-- Entries start --

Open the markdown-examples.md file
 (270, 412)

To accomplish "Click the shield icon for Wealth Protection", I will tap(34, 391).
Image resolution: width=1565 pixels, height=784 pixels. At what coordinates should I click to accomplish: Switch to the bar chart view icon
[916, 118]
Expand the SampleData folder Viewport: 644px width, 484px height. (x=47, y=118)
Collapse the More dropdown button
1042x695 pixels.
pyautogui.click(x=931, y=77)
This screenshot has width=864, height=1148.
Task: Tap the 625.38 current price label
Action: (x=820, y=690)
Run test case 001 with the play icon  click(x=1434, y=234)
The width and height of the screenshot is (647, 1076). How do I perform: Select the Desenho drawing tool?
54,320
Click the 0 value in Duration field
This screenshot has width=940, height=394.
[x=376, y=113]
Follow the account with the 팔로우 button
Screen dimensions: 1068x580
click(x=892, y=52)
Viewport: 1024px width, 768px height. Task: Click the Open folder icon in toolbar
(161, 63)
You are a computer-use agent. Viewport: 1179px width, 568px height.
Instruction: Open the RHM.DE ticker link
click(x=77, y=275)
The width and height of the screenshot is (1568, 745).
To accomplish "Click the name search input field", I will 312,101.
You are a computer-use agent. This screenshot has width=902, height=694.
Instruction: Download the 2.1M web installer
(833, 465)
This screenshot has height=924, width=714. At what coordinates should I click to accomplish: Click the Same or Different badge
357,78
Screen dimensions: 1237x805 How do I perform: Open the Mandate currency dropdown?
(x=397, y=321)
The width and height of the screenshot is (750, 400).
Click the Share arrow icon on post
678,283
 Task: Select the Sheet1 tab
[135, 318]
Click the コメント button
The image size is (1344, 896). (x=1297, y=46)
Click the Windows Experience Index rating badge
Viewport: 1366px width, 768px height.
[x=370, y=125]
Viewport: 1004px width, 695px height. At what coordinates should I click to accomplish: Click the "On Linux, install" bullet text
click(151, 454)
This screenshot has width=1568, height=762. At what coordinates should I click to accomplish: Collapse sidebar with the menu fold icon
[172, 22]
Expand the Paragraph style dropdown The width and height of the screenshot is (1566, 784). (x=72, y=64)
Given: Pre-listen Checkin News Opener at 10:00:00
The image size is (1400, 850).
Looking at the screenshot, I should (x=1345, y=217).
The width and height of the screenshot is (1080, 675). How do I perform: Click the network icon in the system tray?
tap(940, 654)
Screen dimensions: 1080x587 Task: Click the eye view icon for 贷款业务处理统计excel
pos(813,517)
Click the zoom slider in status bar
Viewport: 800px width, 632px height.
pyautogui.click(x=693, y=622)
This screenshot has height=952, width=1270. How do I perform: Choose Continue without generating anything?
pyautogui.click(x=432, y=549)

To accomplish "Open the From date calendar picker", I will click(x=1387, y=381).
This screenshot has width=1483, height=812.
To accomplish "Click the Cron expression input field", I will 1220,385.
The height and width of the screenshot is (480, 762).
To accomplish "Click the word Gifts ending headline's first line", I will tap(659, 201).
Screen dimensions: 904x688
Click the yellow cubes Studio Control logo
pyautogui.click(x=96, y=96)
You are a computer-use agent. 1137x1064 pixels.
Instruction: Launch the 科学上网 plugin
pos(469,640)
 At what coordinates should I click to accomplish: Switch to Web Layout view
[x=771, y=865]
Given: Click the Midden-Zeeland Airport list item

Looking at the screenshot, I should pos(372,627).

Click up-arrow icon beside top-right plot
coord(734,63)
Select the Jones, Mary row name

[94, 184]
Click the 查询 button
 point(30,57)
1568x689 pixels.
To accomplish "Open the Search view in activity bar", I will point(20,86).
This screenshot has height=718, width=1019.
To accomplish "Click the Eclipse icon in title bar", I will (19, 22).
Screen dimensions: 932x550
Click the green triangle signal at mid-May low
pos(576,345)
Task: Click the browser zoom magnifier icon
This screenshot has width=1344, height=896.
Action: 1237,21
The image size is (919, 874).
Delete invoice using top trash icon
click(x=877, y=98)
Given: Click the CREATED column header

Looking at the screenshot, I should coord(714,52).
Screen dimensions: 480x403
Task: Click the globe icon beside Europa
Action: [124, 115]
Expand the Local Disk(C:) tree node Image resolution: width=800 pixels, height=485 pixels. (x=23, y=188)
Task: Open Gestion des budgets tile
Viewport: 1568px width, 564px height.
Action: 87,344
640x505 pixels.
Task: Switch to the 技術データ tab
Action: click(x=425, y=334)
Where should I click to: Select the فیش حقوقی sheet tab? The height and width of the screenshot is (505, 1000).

-- Entries end --

What is required → Retype the whole listing above, keeping every line exactly as it appears.

The reply →
Open the markdown-examples.md file
 (270, 412)

To accomplish "Click the shield icon for Wealth Protection", I will tap(34, 391).
Image resolution: width=1565 pixels, height=784 pixels. At what coordinates should I click to accomplish: Switch to the bar chart view icon
[916, 118]
Expand the SampleData folder Viewport: 644px width, 484px height. (x=47, y=118)
Collapse the More dropdown button
1042x695 pixels.
pyautogui.click(x=931, y=77)
This screenshot has width=864, height=1148.
Task: Tap the 625.38 current price label
Action: (x=820, y=690)
Run test case 001 with the play icon  click(x=1434, y=234)
The width and height of the screenshot is (647, 1076). How do I perform: Select the Desenho drawing tool?
54,320
Click the 0 value in Duration field
This screenshot has width=940, height=394.
[x=376, y=113]
Follow the account with the 팔로우 button
Screen dimensions: 1068x580
click(x=892, y=52)
Viewport: 1024px width, 768px height. Task: Click the Open folder icon in toolbar
(161, 63)
You are a computer-use agent. Viewport: 1179px width, 568px height.
Instruction: Open the RHM.DE ticker link
click(x=77, y=275)
The width and height of the screenshot is (1568, 745).
To accomplish "Click the name search input field", I will 312,101.
You are a computer-use agent. This screenshot has width=902, height=694.
Instruction: Download the 2.1M web installer
(833, 465)
This screenshot has height=924, width=714. At what coordinates should I click to accomplish: Click the Same or Different badge
357,78
Screen dimensions: 1237x805 How do I perform: Open the Mandate currency dropdown?
(x=397, y=321)
The width and height of the screenshot is (750, 400).
Click the Share arrow icon on post
678,283
 Task: Select the Sheet1 tab
[135, 318]
Click the コメント button
The image size is (1344, 896). (x=1297, y=46)
Click the Windows Experience Index rating badge
Viewport: 1366px width, 768px height.
[x=370, y=125]
Viewport: 1004px width, 695px height. At what coordinates should I click to accomplish: Click the "On Linux, install" bullet text
click(151, 454)
This screenshot has width=1568, height=762. At what coordinates should I click to accomplish: Collapse sidebar with the menu fold icon
[172, 22]
Expand the Paragraph style dropdown The width and height of the screenshot is (1566, 784). (x=72, y=64)
Given: Pre-listen Checkin News Opener at 10:00:00
The image size is (1400, 850).
Looking at the screenshot, I should (x=1345, y=217).
The width and height of the screenshot is (1080, 675). How do I perform: Click the network icon in the system tray?
tap(940, 654)
Screen dimensions: 1080x587 Task: Click the eye view icon for 贷款业务处理统计excel
pos(813,517)
Click the zoom slider in status bar
Viewport: 800px width, 632px height.
pyautogui.click(x=693, y=622)
This screenshot has height=952, width=1270. How do I perform: Choose Continue without generating anything?
pyautogui.click(x=432, y=549)

To accomplish "Open the From date calendar picker", I will click(x=1387, y=381).
This screenshot has width=1483, height=812.
To accomplish "Click the Cron expression input field", I will 1220,385.
The height and width of the screenshot is (480, 762).
To accomplish "Click the word Gifts ending headline's first line", I will tap(659, 201).
Screen dimensions: 904x688
Click the yellow cubes Studio Control logo
pyautogui.click(x=96, y=96)
You are a computer-use agent. 1137x1064 pixels.
Instruction: Launch the 科学上网 plugin
pos(469,640)
 At what coordinates should I click to accomplish: Switch to Web Layout view
[x=771, y=865]
Given: Click the Midden-Zeeland Airport list item

Looking at the screenshot, I should pos(372,627).

Click up-arrow icon beside top-right plot
coord(734,63)
Select the Jones, Mary row name

[94, 184]
Click the 查询 button
 point(30,57)
1568x689 pixels.
To accomplish "Open the Search view in activity bar", I will point(20,86).
This screenshot has height=718, width=1019.
To accomplish "Click the Eclipse icon in title bar", I will (19, 22).
Screen dimensions: 932x550
Click the green triangle signal at mid-May low
pos(576,345)
Task: Click the browser zoom magnifier icon
This screenshot has width=1344, height=896.
Action: 1237,21
The image size is (919, 874).
Delete invoice using top trash icon
click(x=877, y=98)
Given: Click the CREATED column header

Looking at the screenshot, I should coord(714,52).
Screen dimensions: 480x403
Task: Click the globe icon beside Europa
Action: [124, 115]
Expand the Local Disk(C:) tree node Image resolution: width=800 pixels, height=485 pixels. (x=23, y=188)
Task: Open Gestion des budgets tile
Viewport: 1568px width, 564px height.
Action: 87,344
640x505 pixels.
Task: Switch to the 技術データ tab
Action: click(x=425, y=334)
Where should I click to: Select the فیش حقوقی sheet tab? The height and width of the screenshot is (505, 1000).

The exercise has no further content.